From the data, copy out every line in which the word "Apply" appears.

-------- Available data --------

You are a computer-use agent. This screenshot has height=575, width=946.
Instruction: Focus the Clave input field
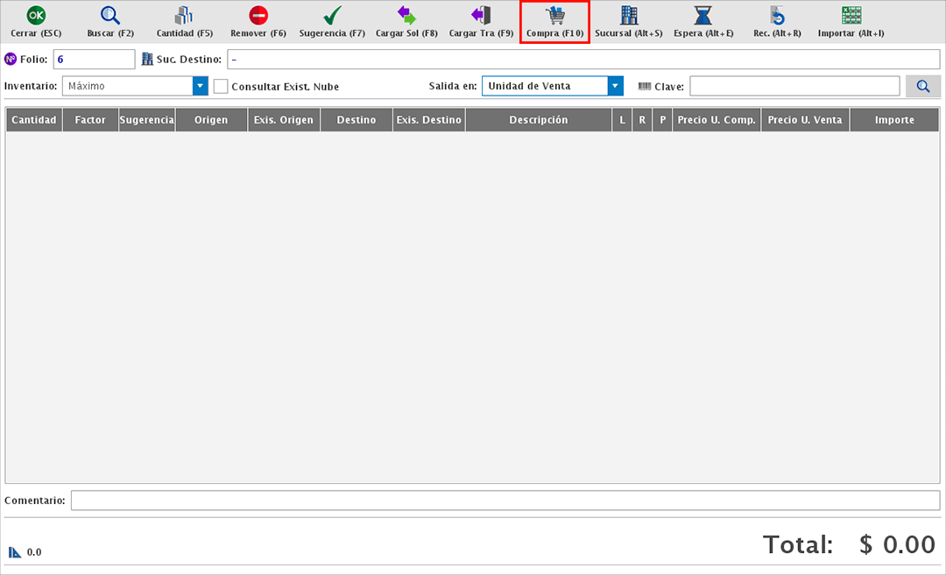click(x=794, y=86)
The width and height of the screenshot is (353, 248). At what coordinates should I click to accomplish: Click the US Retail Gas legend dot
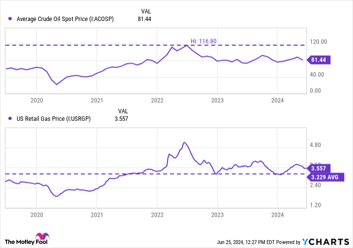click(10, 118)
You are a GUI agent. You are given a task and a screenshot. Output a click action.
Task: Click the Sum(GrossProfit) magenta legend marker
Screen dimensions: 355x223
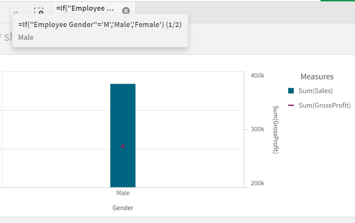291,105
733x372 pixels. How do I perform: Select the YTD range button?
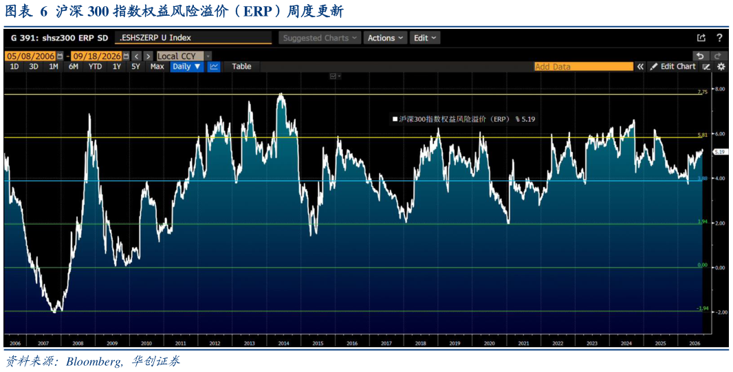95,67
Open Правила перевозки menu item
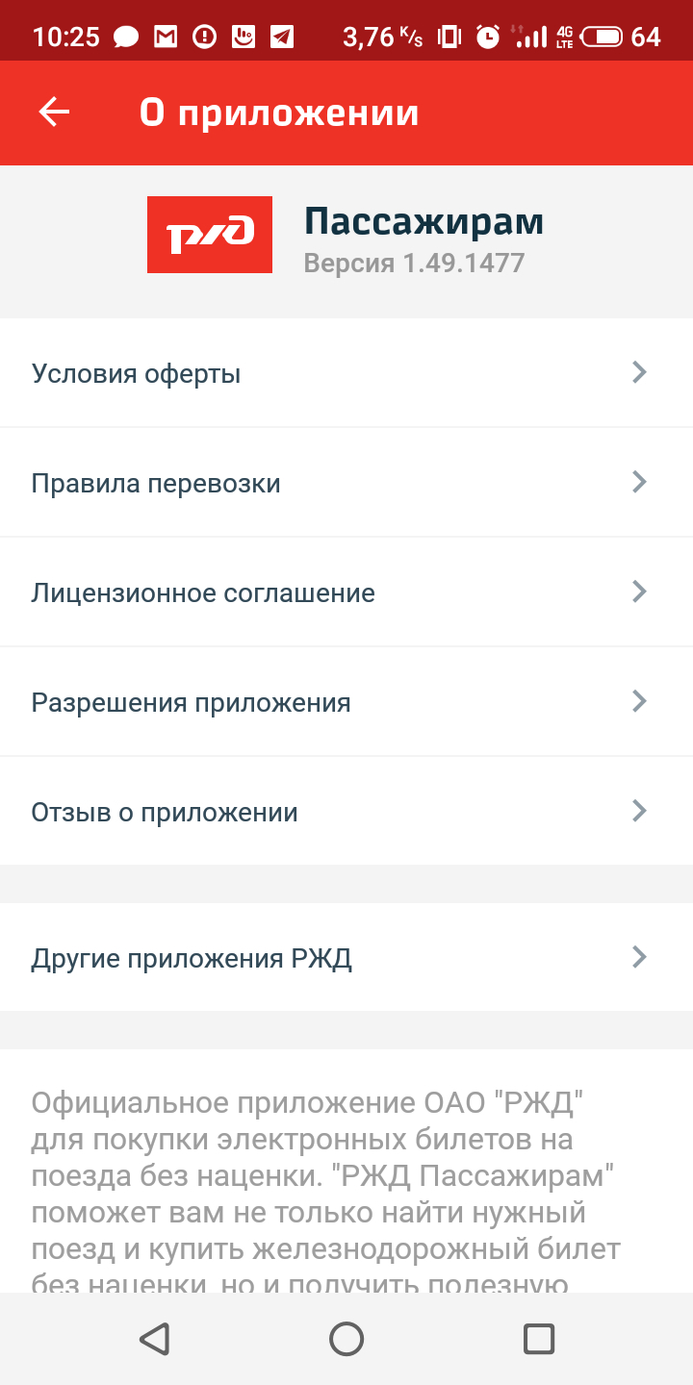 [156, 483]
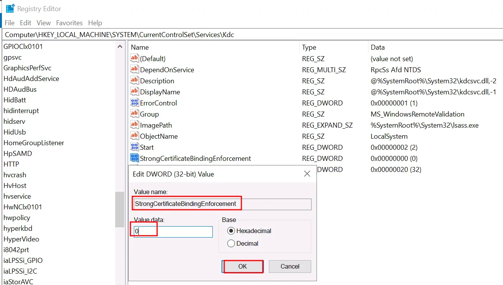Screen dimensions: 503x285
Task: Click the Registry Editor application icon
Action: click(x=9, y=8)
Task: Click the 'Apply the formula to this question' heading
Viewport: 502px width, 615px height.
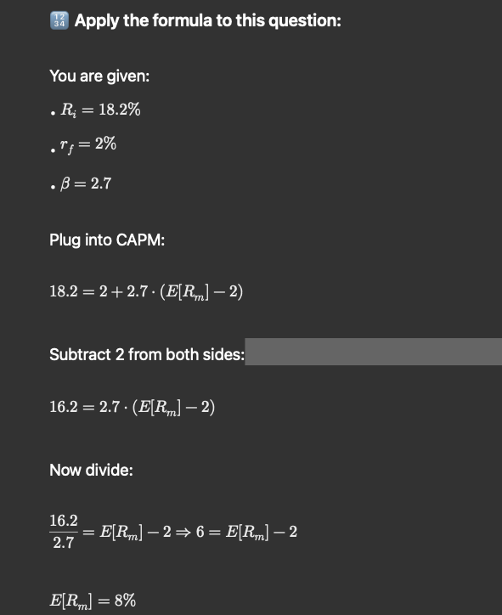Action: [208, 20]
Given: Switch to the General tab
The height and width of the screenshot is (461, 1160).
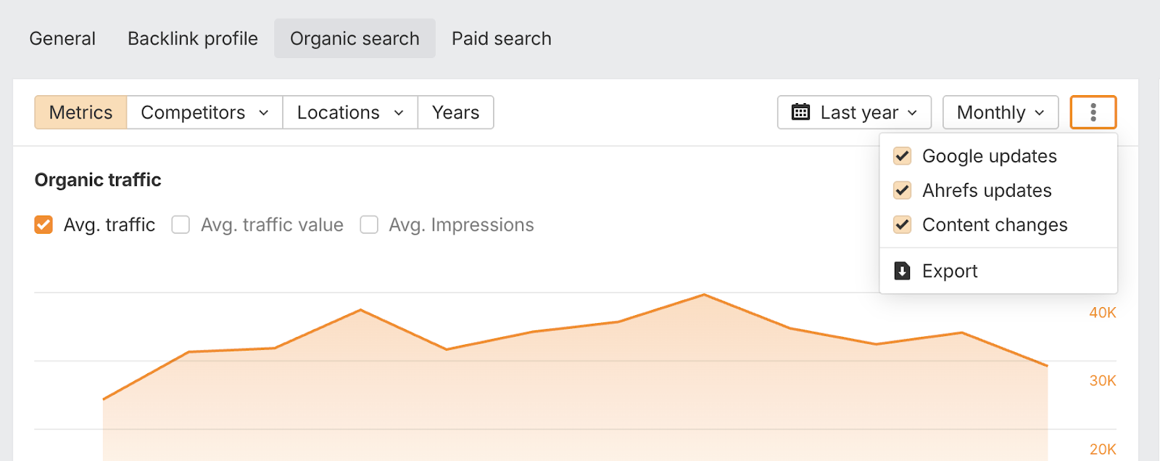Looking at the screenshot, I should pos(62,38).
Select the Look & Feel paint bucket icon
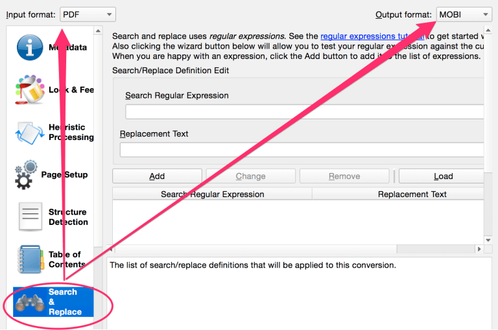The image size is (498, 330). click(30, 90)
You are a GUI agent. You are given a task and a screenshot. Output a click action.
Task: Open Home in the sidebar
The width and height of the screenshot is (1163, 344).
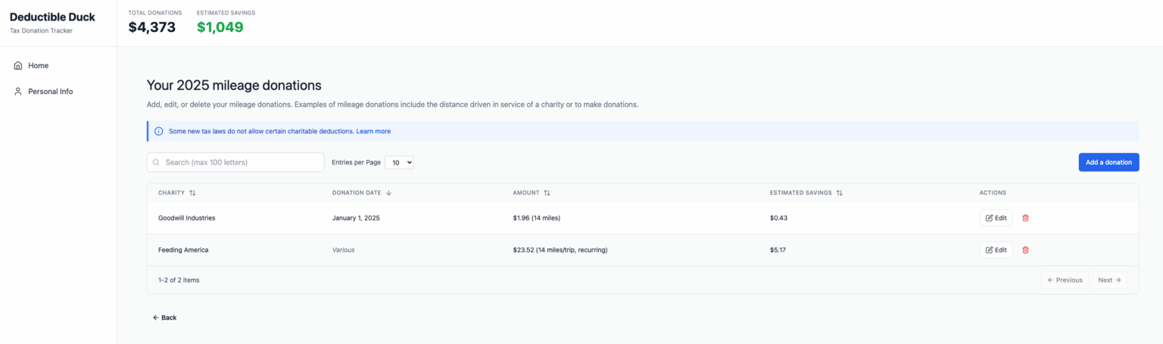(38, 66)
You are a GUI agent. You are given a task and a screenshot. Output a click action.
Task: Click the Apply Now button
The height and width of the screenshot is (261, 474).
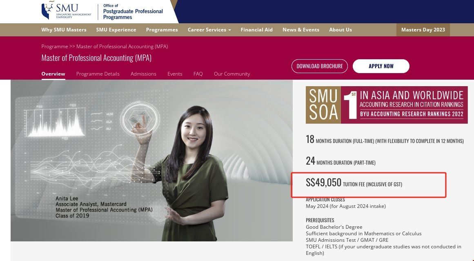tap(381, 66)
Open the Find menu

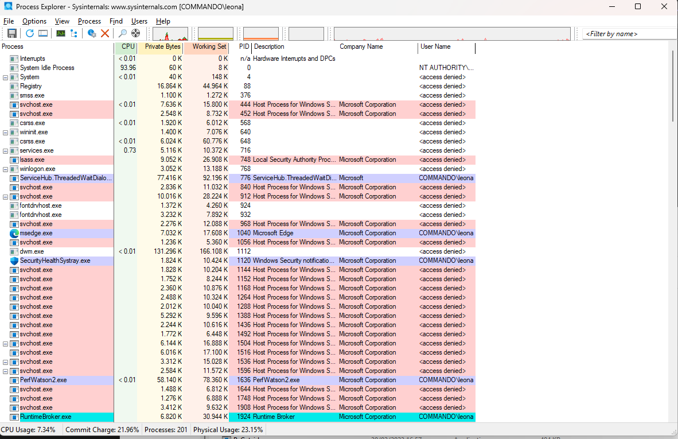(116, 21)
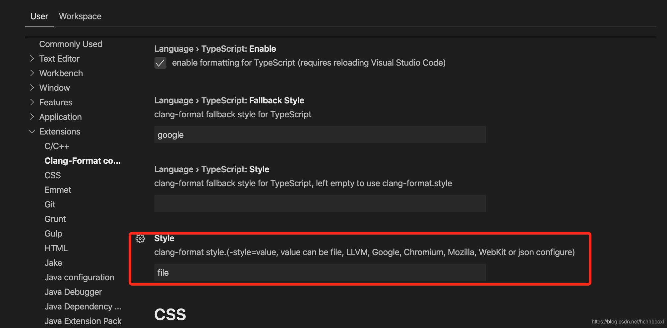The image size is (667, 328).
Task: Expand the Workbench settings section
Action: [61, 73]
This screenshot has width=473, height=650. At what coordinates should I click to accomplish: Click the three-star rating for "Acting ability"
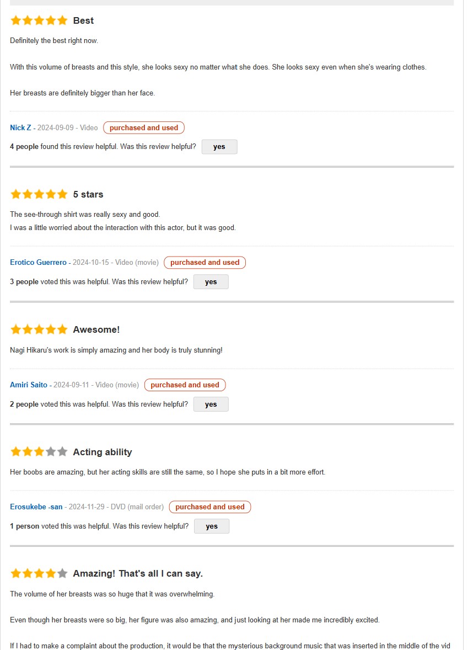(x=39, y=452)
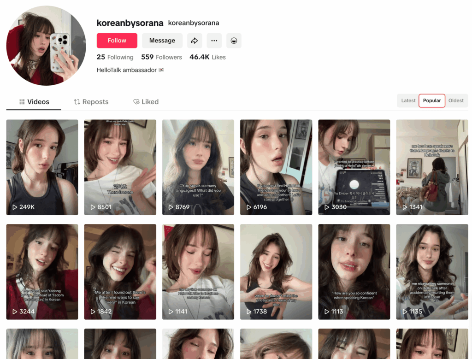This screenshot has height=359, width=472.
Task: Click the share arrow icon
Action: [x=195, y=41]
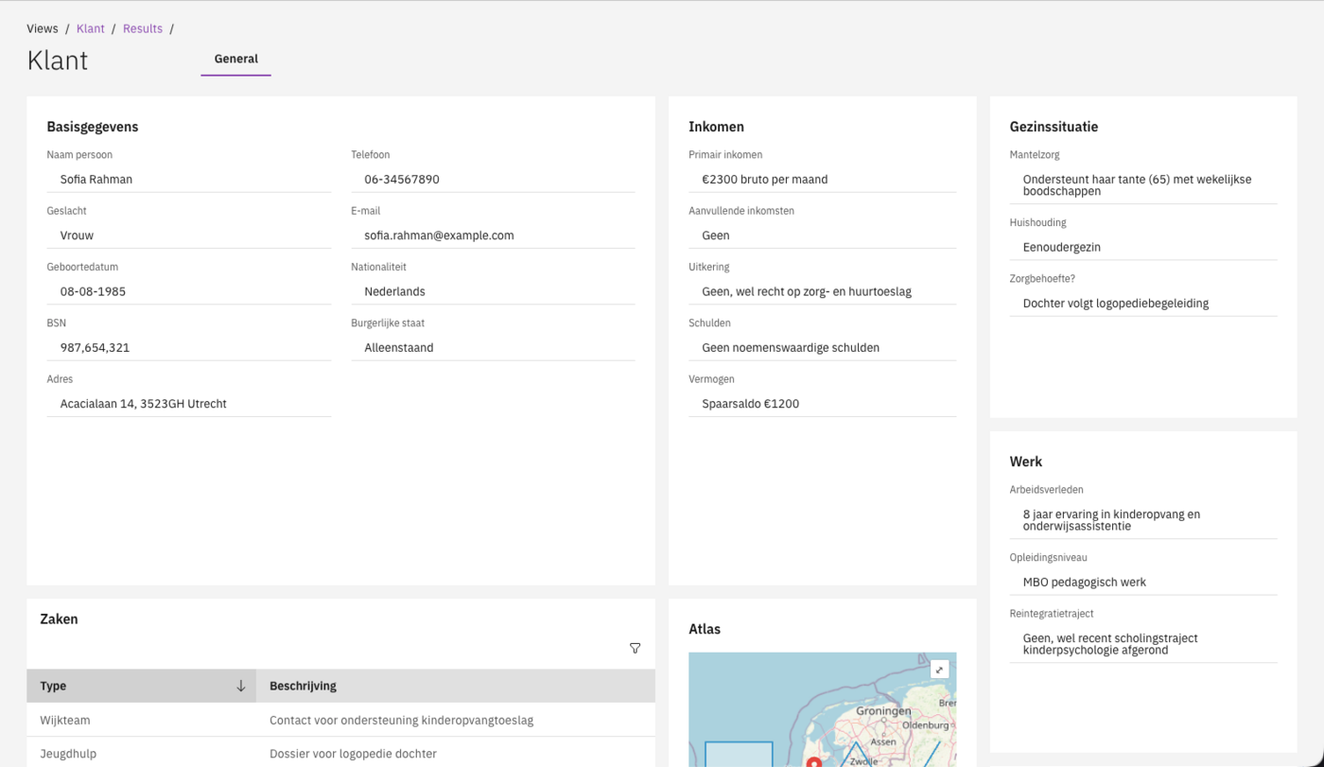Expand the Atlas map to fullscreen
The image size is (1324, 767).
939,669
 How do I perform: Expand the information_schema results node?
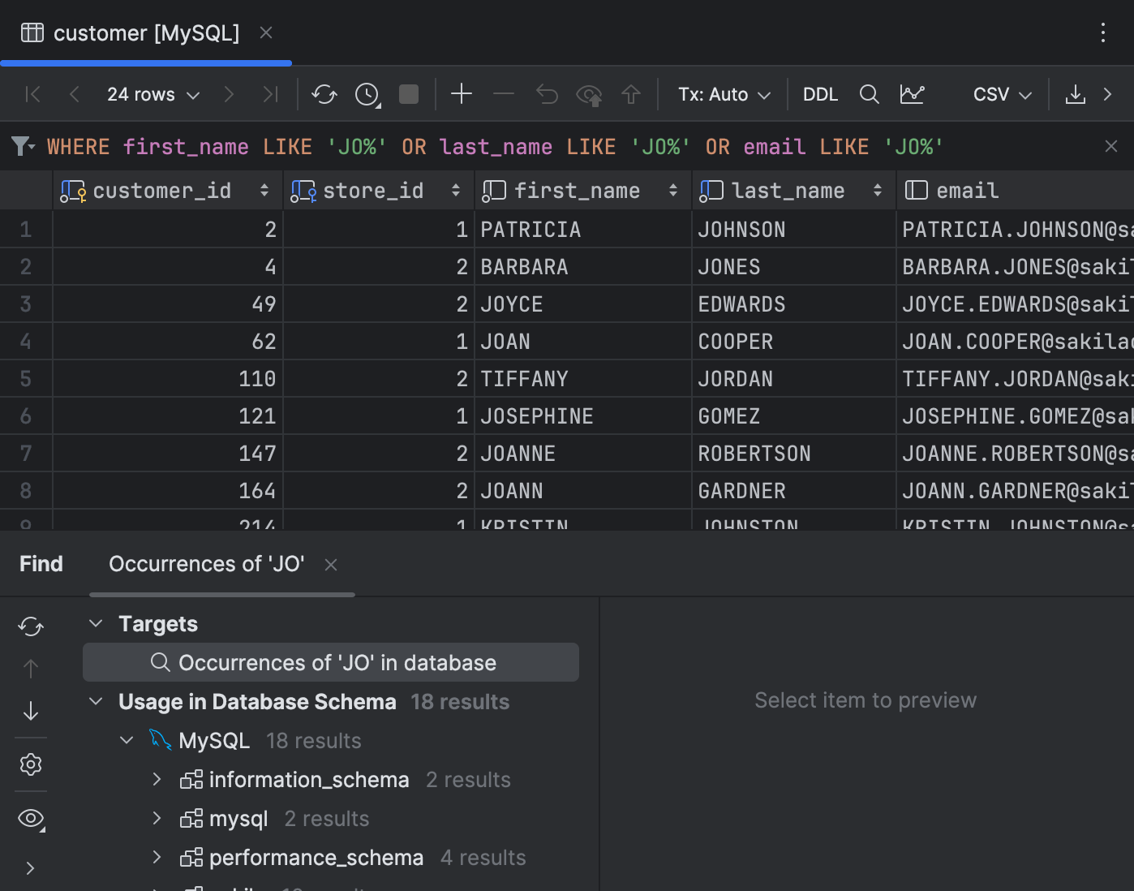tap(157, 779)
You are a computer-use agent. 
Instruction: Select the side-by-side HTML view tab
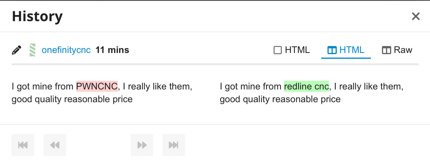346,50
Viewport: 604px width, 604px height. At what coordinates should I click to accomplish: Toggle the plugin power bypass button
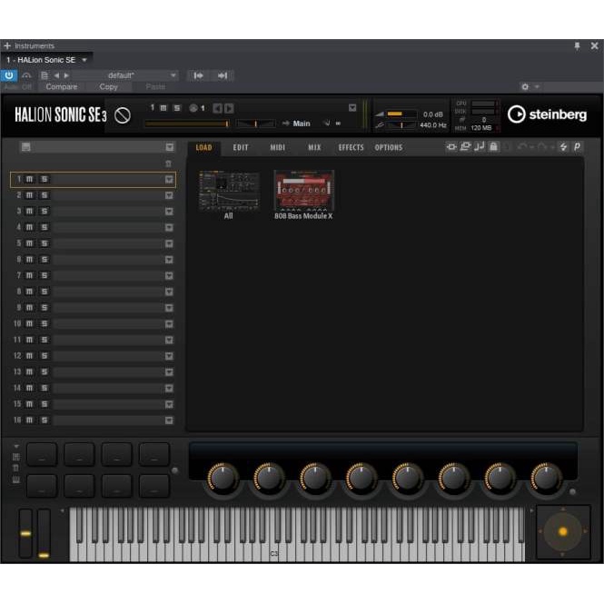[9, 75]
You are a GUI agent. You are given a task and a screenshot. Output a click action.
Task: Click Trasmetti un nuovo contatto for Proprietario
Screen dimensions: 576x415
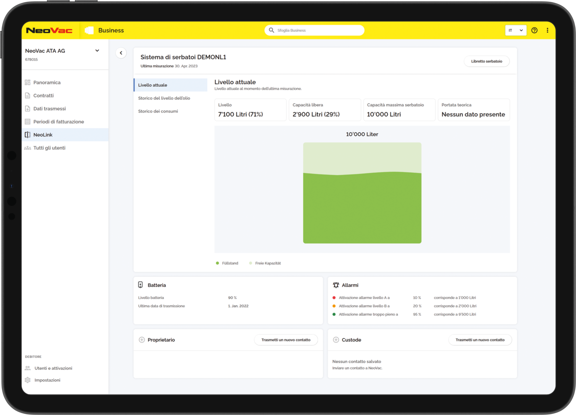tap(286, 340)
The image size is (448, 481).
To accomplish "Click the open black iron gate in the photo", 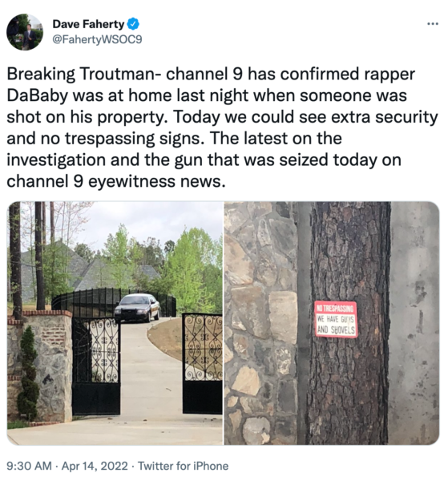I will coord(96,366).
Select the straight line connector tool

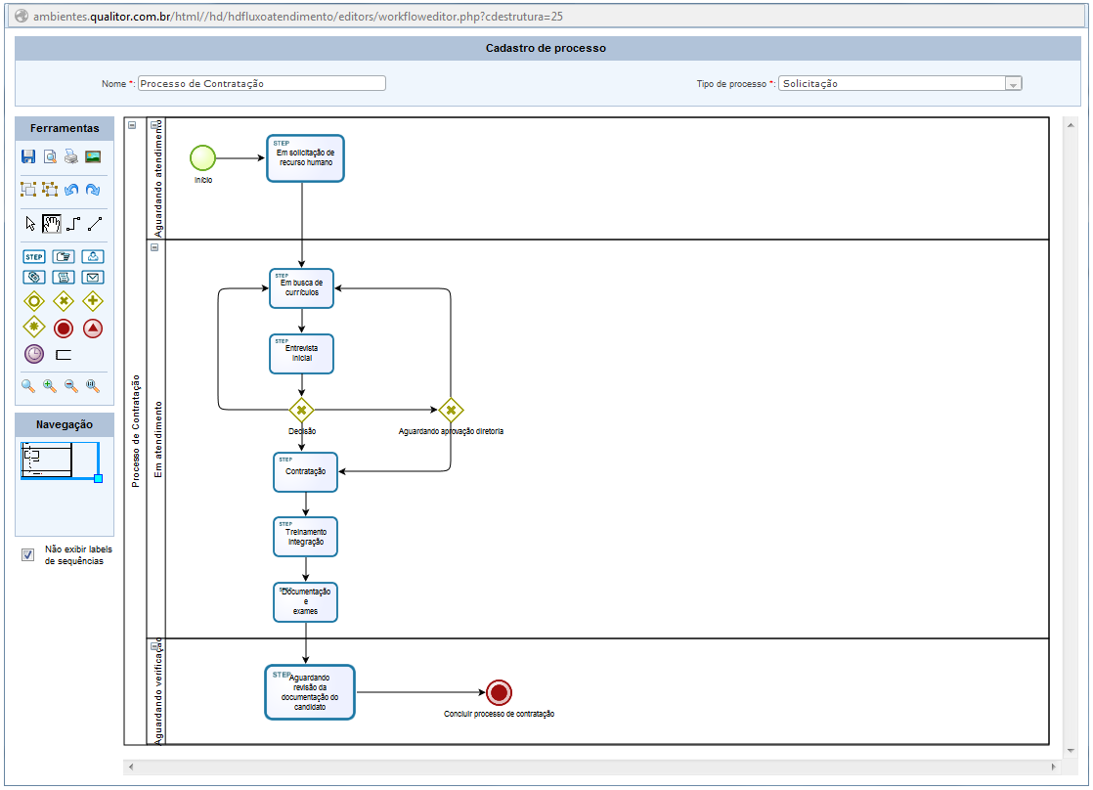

--------

## Answer box
Task: Click the 'Apply the formula to this question' heading
Task: Click the Apply Now button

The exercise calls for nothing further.